**Task statement**:
Copy, word for word, the lines of the listing below from the line with "The width and height of the screenshot is (345, 416)." up to and including the line with "Task: Open the settings gear at bottom left". Drop the pictures.

═════ Data for review ═════

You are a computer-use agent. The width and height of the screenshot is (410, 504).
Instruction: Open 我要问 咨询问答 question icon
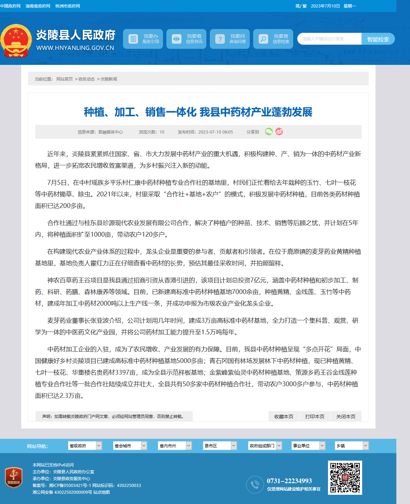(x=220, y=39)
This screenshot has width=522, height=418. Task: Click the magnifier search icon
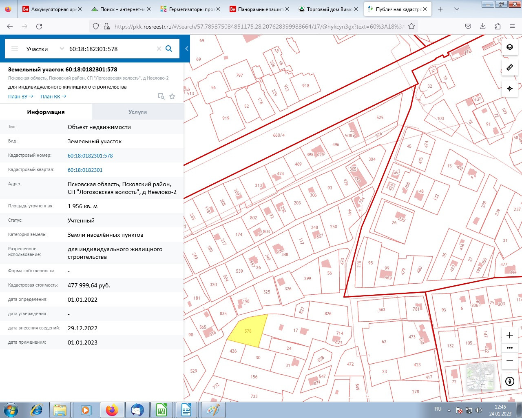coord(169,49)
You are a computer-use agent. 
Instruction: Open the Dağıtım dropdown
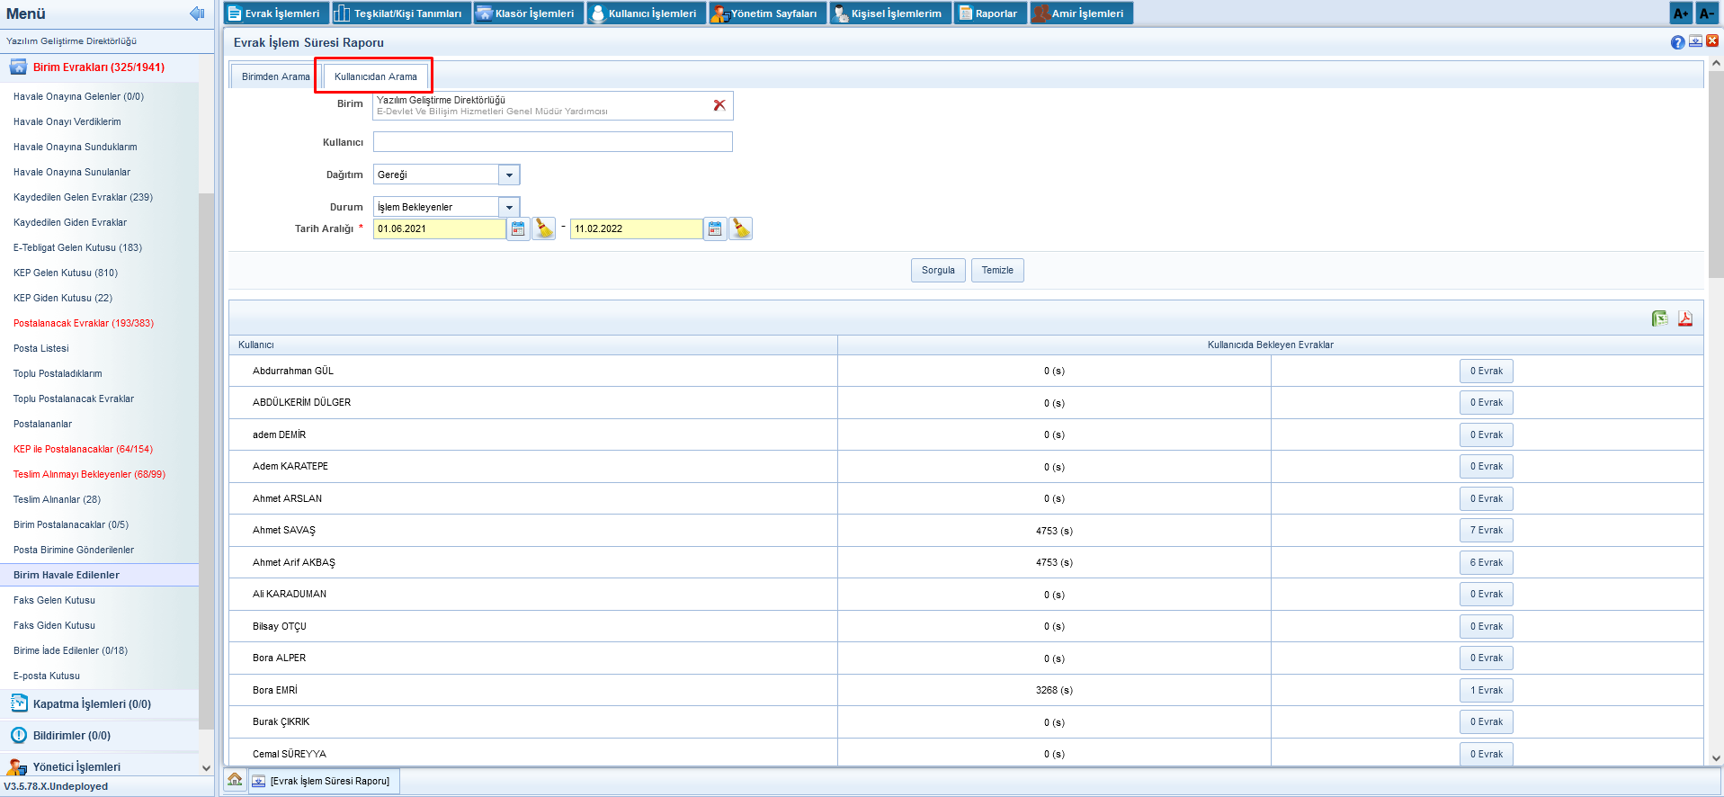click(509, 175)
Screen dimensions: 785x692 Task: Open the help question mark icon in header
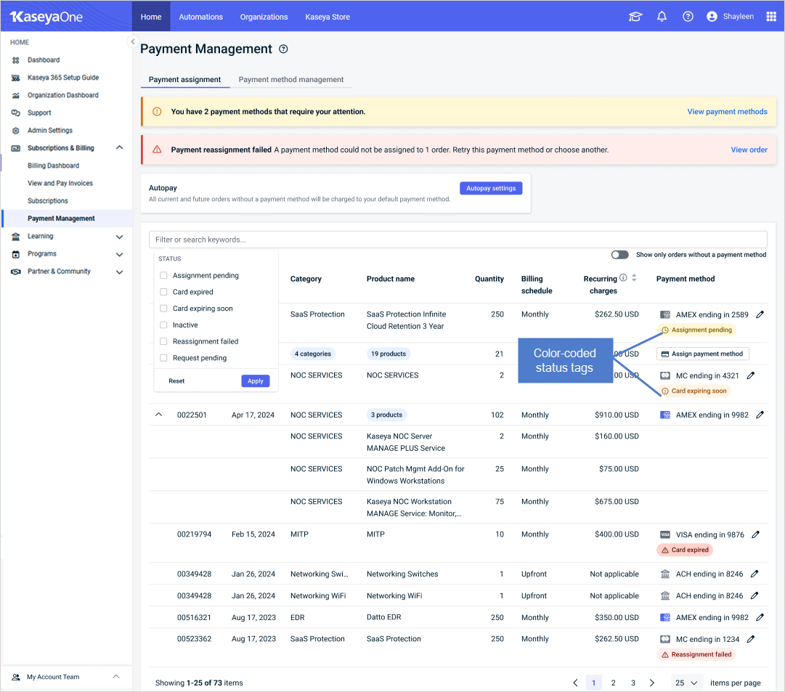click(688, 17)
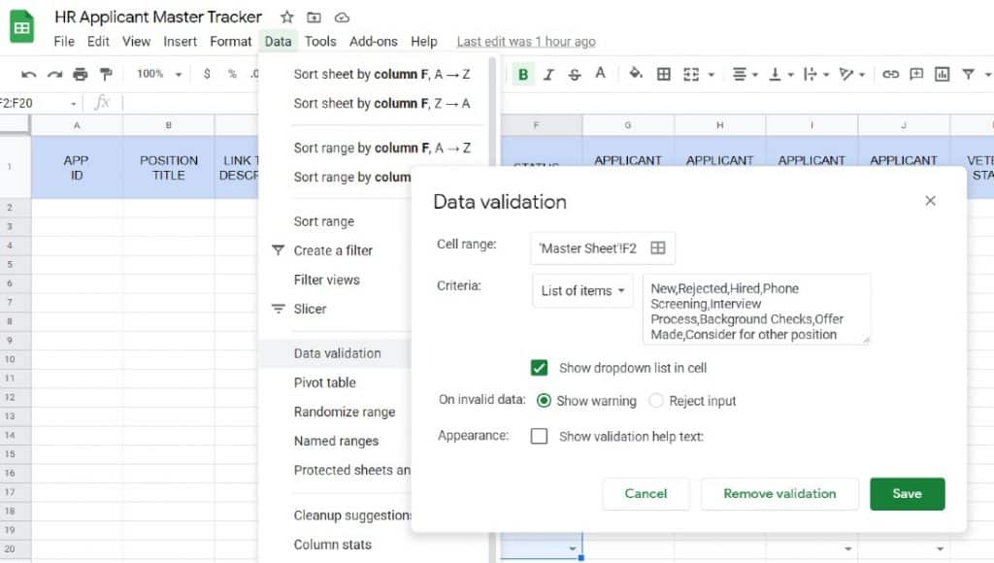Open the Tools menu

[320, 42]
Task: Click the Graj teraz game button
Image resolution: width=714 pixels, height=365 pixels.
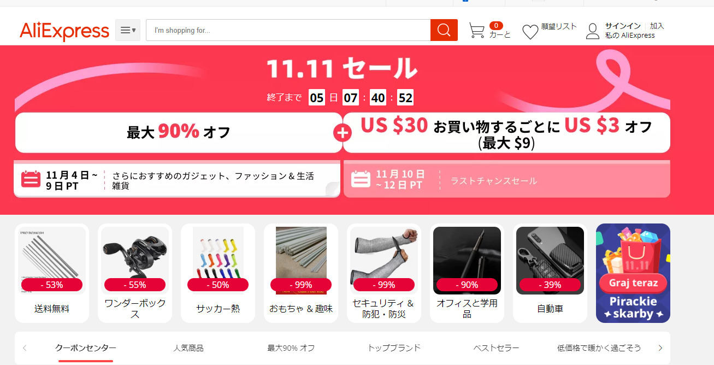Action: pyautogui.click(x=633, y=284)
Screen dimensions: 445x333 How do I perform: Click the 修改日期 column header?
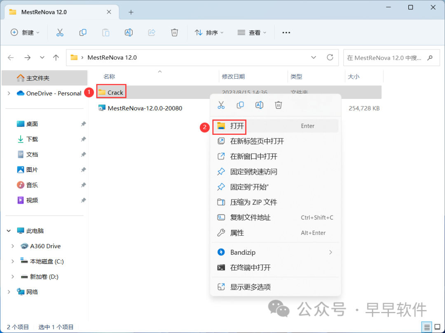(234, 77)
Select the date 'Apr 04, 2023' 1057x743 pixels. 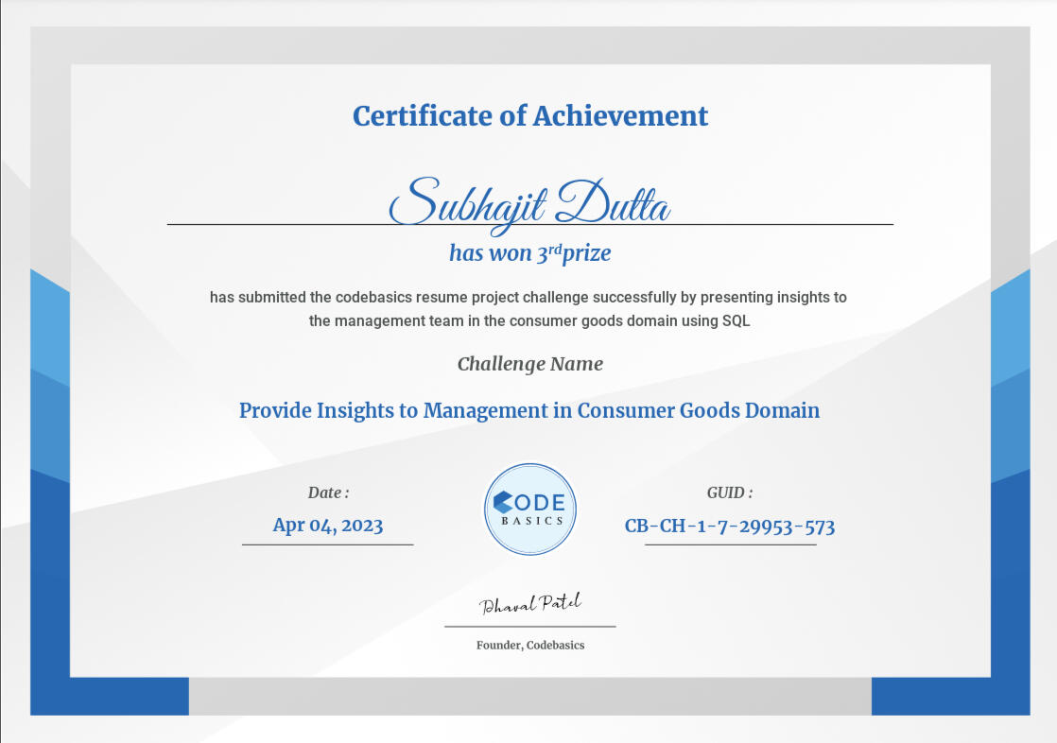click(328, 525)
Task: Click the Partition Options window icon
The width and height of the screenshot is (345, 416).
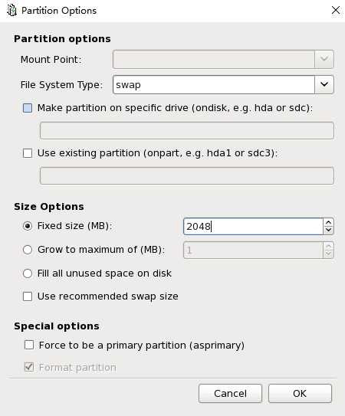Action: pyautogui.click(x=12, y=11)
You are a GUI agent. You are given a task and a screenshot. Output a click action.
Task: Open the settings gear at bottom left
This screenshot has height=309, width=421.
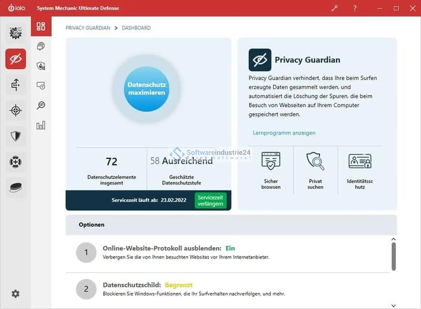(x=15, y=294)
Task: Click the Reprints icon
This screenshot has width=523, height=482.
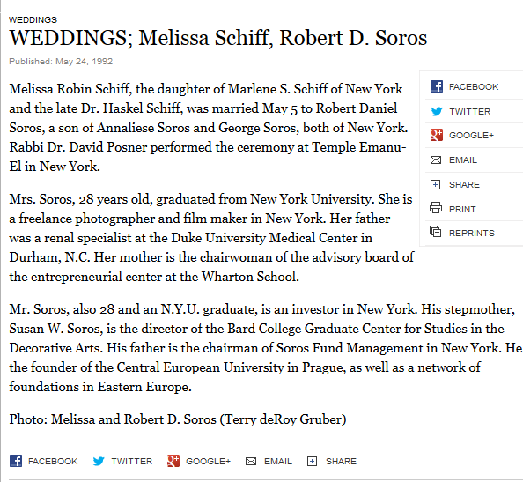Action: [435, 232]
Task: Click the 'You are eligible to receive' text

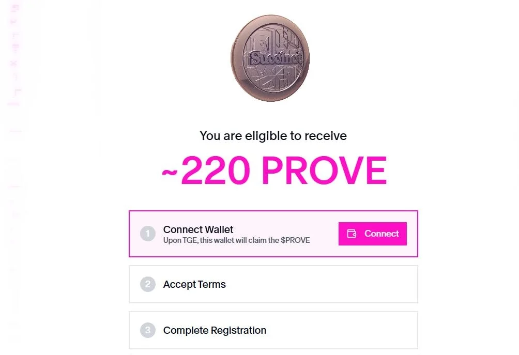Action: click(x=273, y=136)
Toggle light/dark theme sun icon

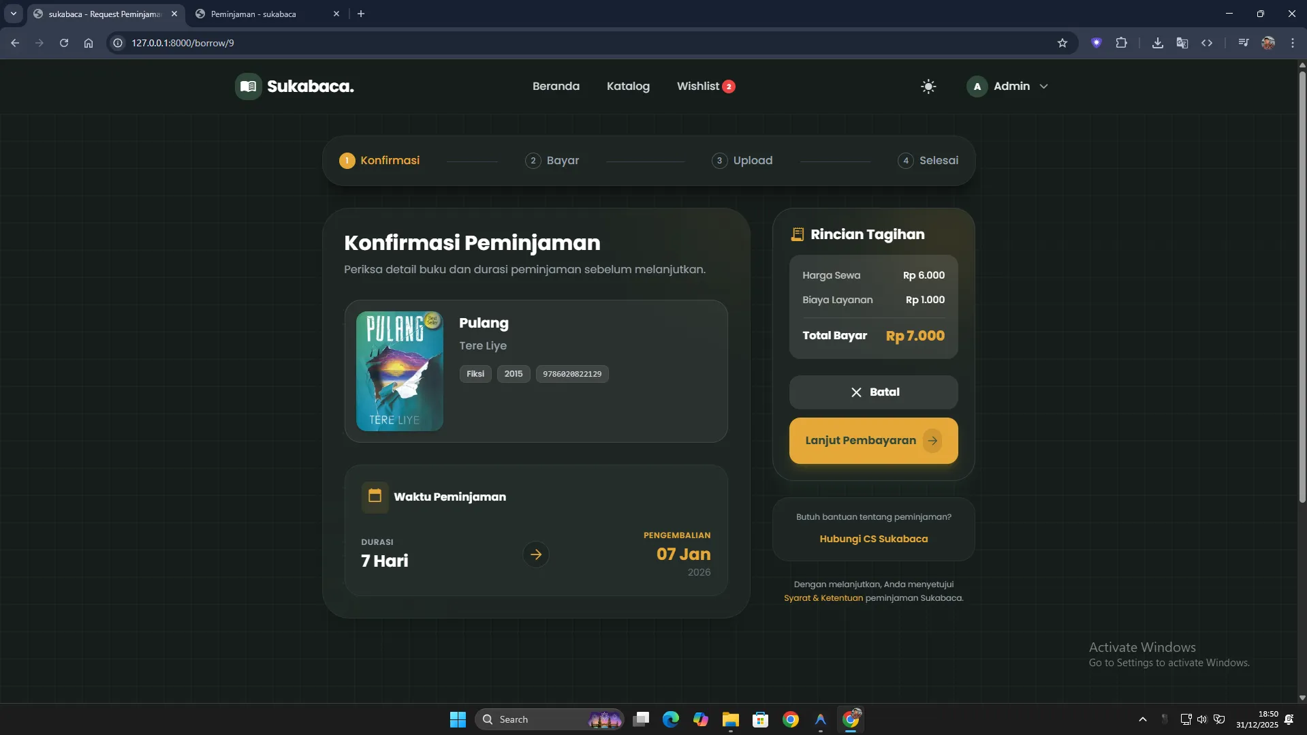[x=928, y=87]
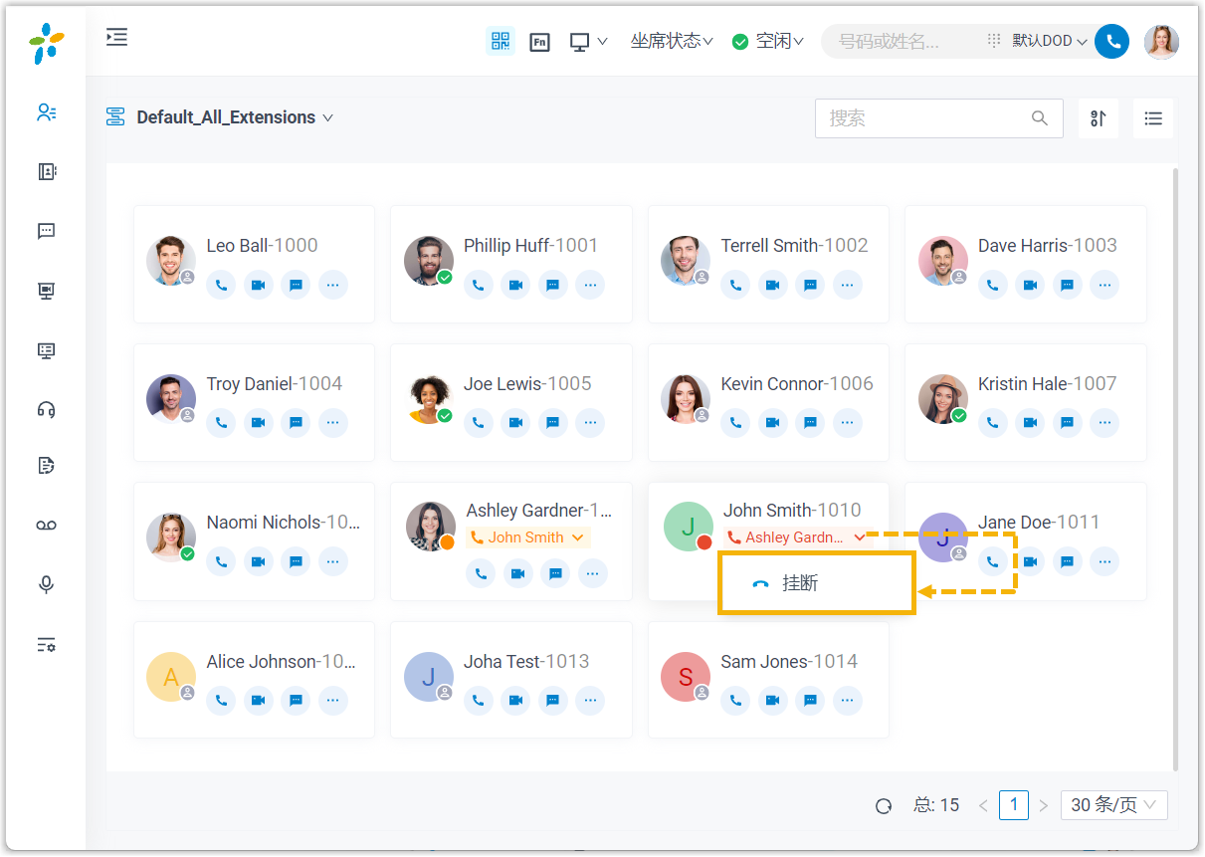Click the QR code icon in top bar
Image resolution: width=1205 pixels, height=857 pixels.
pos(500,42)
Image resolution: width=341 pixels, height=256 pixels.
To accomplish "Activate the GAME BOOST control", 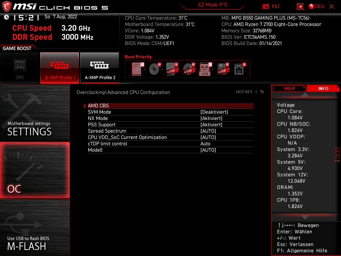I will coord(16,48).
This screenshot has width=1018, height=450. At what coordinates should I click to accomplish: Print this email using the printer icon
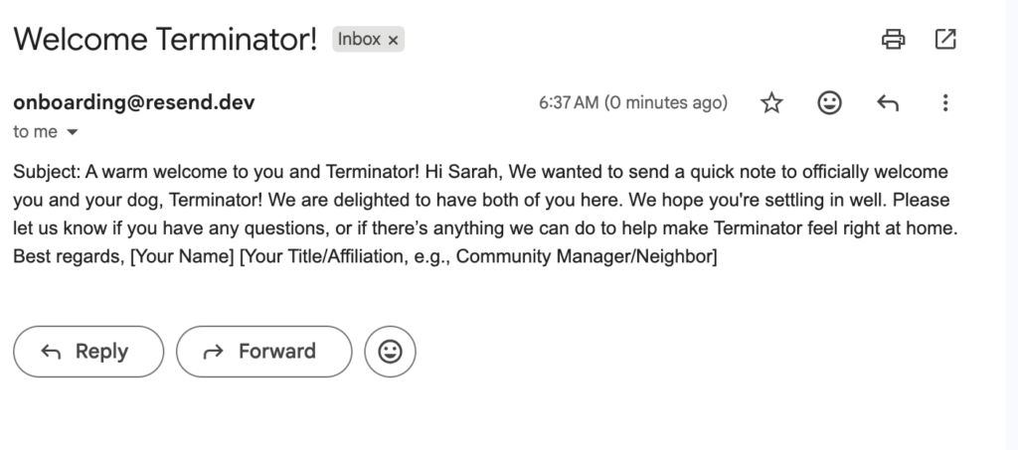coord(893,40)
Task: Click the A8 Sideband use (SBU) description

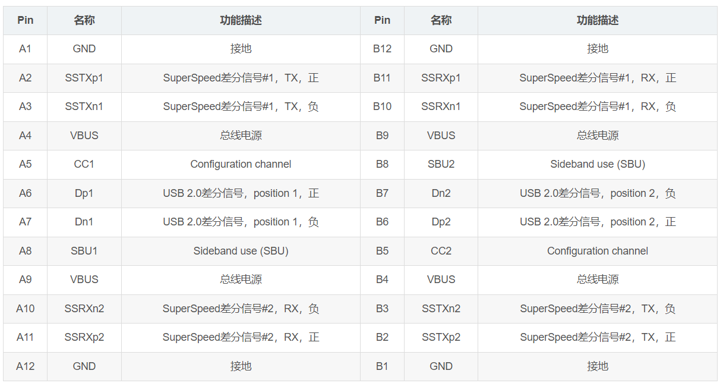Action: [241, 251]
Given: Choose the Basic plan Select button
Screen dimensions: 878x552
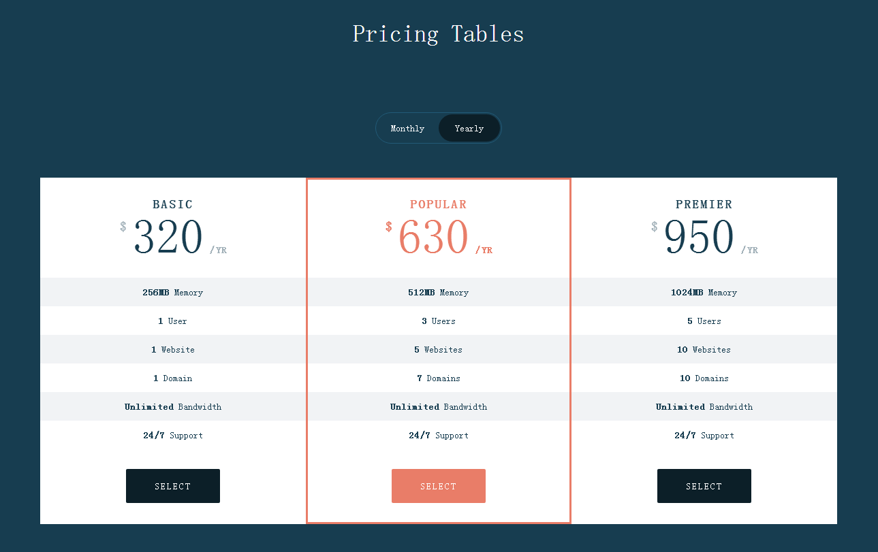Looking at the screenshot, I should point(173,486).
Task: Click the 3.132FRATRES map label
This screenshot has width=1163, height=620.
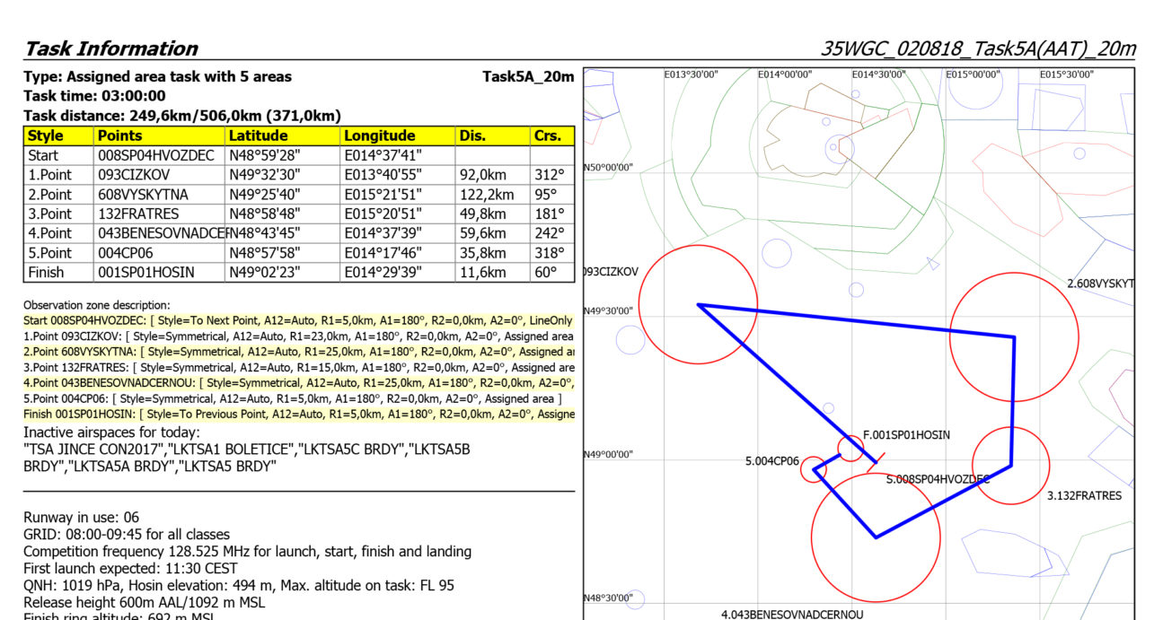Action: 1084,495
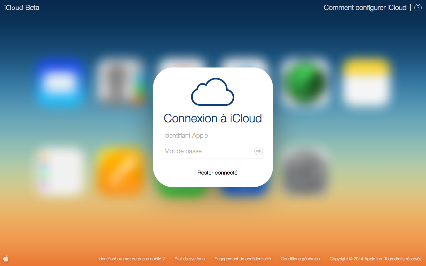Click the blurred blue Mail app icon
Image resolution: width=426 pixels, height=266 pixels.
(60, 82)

═════

**Response below**:
The width and height of the screenshot is (345, 416).
Action: pyautogui.click(x=12, y=11)
You are a GUI agent. You are given a task and a screenshot. Output a click action.
Task: Open the settings gear at bottom left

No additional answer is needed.